### Stored records

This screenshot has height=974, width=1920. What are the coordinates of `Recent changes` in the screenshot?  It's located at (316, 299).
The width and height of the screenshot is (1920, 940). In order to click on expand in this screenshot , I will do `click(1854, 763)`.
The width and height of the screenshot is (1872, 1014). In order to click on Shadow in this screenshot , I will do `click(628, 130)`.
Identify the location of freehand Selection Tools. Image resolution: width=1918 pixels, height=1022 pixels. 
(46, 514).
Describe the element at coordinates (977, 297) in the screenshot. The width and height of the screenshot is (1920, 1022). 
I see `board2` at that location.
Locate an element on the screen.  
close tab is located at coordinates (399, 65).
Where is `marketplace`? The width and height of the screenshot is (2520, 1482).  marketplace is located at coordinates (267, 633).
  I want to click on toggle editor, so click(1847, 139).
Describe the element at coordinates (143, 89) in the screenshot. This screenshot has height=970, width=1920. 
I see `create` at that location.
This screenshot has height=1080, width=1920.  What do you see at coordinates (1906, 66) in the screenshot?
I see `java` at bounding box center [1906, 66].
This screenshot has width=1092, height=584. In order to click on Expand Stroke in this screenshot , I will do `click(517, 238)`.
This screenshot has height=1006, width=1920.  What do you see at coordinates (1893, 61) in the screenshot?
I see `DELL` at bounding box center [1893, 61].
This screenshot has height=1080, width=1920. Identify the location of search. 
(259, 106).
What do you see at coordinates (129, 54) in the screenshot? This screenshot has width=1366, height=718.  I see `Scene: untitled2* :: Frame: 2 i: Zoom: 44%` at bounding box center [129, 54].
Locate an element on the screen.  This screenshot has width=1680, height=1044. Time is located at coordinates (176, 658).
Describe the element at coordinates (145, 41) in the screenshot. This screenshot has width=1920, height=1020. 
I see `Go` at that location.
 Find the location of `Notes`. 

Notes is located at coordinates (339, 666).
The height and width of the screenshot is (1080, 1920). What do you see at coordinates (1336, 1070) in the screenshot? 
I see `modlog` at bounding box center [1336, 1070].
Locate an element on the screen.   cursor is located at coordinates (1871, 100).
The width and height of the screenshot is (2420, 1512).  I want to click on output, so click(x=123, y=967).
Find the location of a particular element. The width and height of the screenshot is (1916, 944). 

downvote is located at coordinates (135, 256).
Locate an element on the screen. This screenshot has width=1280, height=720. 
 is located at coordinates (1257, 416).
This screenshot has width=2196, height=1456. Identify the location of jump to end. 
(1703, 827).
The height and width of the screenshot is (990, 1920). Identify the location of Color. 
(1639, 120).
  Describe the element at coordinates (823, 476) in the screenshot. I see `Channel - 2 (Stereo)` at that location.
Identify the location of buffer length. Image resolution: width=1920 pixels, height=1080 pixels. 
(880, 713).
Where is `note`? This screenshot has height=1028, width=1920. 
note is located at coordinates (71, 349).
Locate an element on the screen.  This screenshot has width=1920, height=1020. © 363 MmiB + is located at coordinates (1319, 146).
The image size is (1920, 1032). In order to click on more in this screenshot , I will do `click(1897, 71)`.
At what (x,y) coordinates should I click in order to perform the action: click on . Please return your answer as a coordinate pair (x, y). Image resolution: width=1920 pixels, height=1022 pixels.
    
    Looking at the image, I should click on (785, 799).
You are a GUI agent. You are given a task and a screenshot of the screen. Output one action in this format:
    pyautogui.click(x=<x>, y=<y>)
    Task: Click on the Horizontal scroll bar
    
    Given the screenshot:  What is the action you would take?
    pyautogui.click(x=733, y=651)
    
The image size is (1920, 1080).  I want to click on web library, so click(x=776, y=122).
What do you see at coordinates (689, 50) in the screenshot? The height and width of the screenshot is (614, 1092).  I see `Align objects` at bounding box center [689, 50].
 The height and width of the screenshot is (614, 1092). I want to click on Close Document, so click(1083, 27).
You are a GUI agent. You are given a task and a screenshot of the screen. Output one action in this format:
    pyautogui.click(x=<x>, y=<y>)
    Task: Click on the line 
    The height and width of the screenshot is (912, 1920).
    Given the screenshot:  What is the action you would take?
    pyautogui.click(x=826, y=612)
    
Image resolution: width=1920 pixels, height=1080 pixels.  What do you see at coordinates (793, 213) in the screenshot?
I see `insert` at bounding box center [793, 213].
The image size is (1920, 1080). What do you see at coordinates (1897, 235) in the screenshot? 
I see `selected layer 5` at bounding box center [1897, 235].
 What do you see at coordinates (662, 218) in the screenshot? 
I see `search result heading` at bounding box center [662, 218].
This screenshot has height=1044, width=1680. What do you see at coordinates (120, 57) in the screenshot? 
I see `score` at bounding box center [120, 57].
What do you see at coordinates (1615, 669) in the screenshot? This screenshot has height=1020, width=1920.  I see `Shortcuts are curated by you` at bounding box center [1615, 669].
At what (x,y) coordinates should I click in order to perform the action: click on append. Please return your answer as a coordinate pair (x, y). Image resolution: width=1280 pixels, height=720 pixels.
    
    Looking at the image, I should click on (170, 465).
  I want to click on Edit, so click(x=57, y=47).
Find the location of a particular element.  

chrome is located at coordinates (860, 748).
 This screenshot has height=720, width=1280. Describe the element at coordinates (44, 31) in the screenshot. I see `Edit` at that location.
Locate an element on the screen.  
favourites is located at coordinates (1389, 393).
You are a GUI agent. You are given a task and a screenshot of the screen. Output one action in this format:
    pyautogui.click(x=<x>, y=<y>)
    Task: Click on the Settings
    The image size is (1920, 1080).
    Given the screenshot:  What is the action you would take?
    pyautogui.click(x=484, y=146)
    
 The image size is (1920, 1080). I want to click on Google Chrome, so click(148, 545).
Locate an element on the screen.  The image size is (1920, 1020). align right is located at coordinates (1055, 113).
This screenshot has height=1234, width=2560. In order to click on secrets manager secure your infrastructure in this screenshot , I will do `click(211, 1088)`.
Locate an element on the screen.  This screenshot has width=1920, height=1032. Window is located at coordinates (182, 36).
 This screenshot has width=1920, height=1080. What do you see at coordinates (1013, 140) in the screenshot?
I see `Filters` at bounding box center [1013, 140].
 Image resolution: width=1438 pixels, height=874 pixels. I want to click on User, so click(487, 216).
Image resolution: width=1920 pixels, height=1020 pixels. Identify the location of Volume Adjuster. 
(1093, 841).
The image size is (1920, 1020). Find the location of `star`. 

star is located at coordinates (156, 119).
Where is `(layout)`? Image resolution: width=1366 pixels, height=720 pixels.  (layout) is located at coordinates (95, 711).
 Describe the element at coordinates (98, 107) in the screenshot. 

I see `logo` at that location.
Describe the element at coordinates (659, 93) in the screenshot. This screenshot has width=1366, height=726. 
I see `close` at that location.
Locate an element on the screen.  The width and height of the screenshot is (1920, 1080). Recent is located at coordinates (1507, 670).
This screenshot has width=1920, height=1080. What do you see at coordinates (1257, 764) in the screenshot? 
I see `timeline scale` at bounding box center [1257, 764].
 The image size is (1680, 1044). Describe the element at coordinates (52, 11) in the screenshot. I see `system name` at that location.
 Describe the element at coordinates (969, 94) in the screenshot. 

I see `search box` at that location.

######

● **Short exercise**: Reproduce all of the records above verbatim, without changing any character.

● **Answer to the exercise**:
This screenshot has height=974, width=1920. What are the coordinates of `Recent changes` in the screenshot?  It's located at (316, 299).
The width and height of the screenshot is (1920, 940). In order to click on expand in this screenshot , I will do `click(1854, 763)`.
The width and height of the screenshot is (1872, 1014). In order to click on Shadow in this screenshot , I will do `click(628, 130)`.
Identify the location of freehand Selection Tools. Image resolution: width=1918 pixels, height=1022 pixels. 
(46, 514).
Describe the element at coordinates (977, 297) in the screenshot. The width and height of the screenshot is (1920, 1022). 
I see `board2` at that location.
Locate an element on the screen.  
close tab is located at coordinates (399, 65).
Where is `marketplace`? The width and height of the screenshot is (2520, 1482).  marketplace is located at coordinates (267, 633).
  I want to click on toggle editor, so click(1847, 139).
Describe the element at coordinates (143, 89) in the screenshot. This screenshot has height=970, width=1920. 
I see `create` at that location.
This screenshot has height=1080, width=1920.  What do you see at coordinates (1906, 66) in the screenshot?
I see `java` at bounding box center [1906, 66].
This screenshot has width=1092, height=584. In order to click on Expand Stroke in this screenshot , I will do `click(517, 238)`.
This screenshot has height=1006, width=1920.  What do you see at coordinates (1893, 61) in the screenshot?
I see `DELL` at bounding box center [1893, 61].
This screenshot has height=1080, width=1920. Identify the location of search. 
(259, 106).
What do you see at coordinates (129, 54) in the screenshot? This screenshot has width=1366, height=718.  I see `Scene: untitled2* :: Frame: 2 i: Zoom: 44%` at bounding box center [129, 54].
Locate an element on the screen.  This screenshot has width=1680, height=1044. Time is located at coordinates (176, 658).
Describe the element at coordinates (145, 41) in the screenshot. This screenshot has width=1920, height=1020. 
I see `Go` at that location.
 Find the location of `Notes`. 

Notes is located at coordinates (339, 666).
The height and width of the screenshot is (1080, 1920). What do you see at coordinates (1336, 1070) in the screenshot? 
I see `modlog` at bounding box center [1336, 1070].
Locate an element on the screen.   cursor is located at coordinates (1871, 100).
The width and height of the screenshot is (2420, 1512).  I want to click on output, so click(x=123, y=967).
Find the location of a particular element. The width and height of the screenshot is (1916, 944). 

downvote is located at coordinates (135, 256).
Locate an element on the screen. This screenshot has width=1280, height=720. 
 is located at coordinates (1257, 416).
This screenshot has width=2196, height=1456. Identify the location of jump to end. 
(1703, 827).
The height and width of the screenshot is (990, 1920). Identify the location of Color. 
(1639, 120).
  Describe the element at coordinates (823, 476) in the screenshot. I see `Channel - 2 (Stereo)` at that location.
Identify the location of buffer length. Image resolution: width=1920 pixels, height=1080 pixels. 
(880, 713).
Where is `note`? This screenshot has height=1028, width=1920. 
note is located at coordinates (71, 349).
Locate an element on the screen.  This screenshot has width=1920, height=1020. © 363 MmiB + is located at coordinates (1319, 146).
The image size is (1920, 1032). In order to click on more in this screenshot , I will do `click(1897, 71)`.
At what (x,y) coordinates should I click in order to perform the action: click on . Please return your answer as a coordinate pair (x, y). Image resolution: width=1920 pixels, height=1022 pixels.
    
    Looking at the image, I should click on (785, 799).
You are a GUI agent. You are given a task and a screenshot of the screen. Output one action in this format:
    pyautogui.click(x=<x>, y=<y>)
    Task: Click on the Horizontal scroll bar
    
    Given the screenshot:  What is the action you would take?
    pyautogui.click(x=733, y=651)
    
The image size is (1920, 1080).  I want to click on web library, so click(x=776, y=122).
What do you see at coordinates (689, 50) in the screenshot? The height and width of the screenshot is (614, 1092).  I see `Align objects` at bounding box center [689, 50].
 The height and width of the screenshot is (614, 1092). I want to click on Close Document, so click(1083, 27).
You are a GUI agent. You are given a task and a screenshot of the screen. Output one action in this format:
    pyautogui.click(x=<x>, y=<y>)
    Task: Click on the line 
    The height and width of the screenshot is (912, 1920).
    Given the screenshot:  What is the action you would take?
    pyautogui.click(x=826, y=612)
    
Image resolution: width=1920 pixels, height=1080 pixels.  What do you see at coordinates (793, 213) in the screenshot?
I see `insert` at bounding box center [793, 213].
The image size is (1920, 1080). What do you see at coordinates (1897, 235) in the screenshot? 
I see `selected layer 5` at bounding box center [1897, 235].
 What do you see at coordinates (662, 218) in the screenshot? 
I see `search result heading` at bounding box center [662, 218].
This screenshot has height=1044, width=1680. What do you see at coordinates (120, 57) in the screenshot? 
I see `score` at bounding box center [120, 57].
What do you see at coordinates (1615, 669) in the screenshot? This screenshot has height=1020, width=1920.  I see `Shortcuts are curated by you` at bounding box center [1615, 669].
At what (x,y) coordinates should I click in order to perform the action: click on append. Please return your answer as a coordinate pair (x, y). Image resolution: width=1280 pixels, height=720 pixels.
    
    Looking at the image, I should click on (170, 465).
  I want to click on Edit, so click(x=57, y=47).
Find the location of a particular element.  

chrome is located at coordinates (860, 748).
 This screenshot has height=720, width=1280. Describe the element at coordinates (44, 31) in the screenshot. I see `Edit` at that location.
Locate an element on the screen.  
favourites is located at coordinates (1389, 393).
You are a GUI agent. You are given a task and a screenshot of the screen. Output one action in this format:
    pyautogui.click(x=<x>, y=<y>)
    Task: Click on the Settings
    The image size is (1920, 1080).
    Given the screenshot:  What is the action you would take?
    pyautogui.click(x=484, y=146)
    
 The image size is (1920, 1080). I want to click on Google Chrome, so click(148, 545).
Locate an element on the screen.  The image size is (1920, 1020). align right is located at coordinates (1055, 113).
This screenshot has height=1234, width=2560. In order to click on secrets manager secure your infrastructure in this screenshot , I will do `click(211, 1088)`.
Locate an element on the screen.  This screenshot has width=1920, height=1032. Window is located at coordinates (182, 36).
 This screenshot has width=1920, height=1080. What do you see at coordinates (1013, 140) in the screenshot?
I see `Filters` at bounding box center [1013, 140].
 Image resolution: width=1438 pixels, height=874 pixels. I want to click on User, so click(487, 216).
Image resolution: width=1920 pixels, height=1020 pixels. Identify the location of Volume Adjuster. 
(1093, 841).
The image size is (1920, 1020). Find the location of `star`. 

star is located at coordinates (156, 119).
Where is `(layout)`? Image resolution: width=1366 pixels, height=720 pixels.  (layout) is located at coordinates (95, 711).
 Describe the element at coordinates (98, 107) in the screenshot. 

I see `logo` at that location.
Describe the element at coordinates (659, 93) in the screenshot. This screenshot has width=1366, height=726. 
I see `close` at that location.
Locate an element on the screen.  The width and height of the screenshot is (1920, 1080). Recent is located at coordinates (1507, 670).
This screenshot has width=1920, height=1080. What do you see at coordinates (1257, 764) in the screenshot? 
I see `timeline scale` at bounding box center [1257, 764].
 The image size is (1680, 1044). Describe the element at coordinates (52, 11) in the screenshot. I see `system name` at that location.
 Describe the element at coordinates (969, 94) in the screenshot. 

I see `search box` at that location.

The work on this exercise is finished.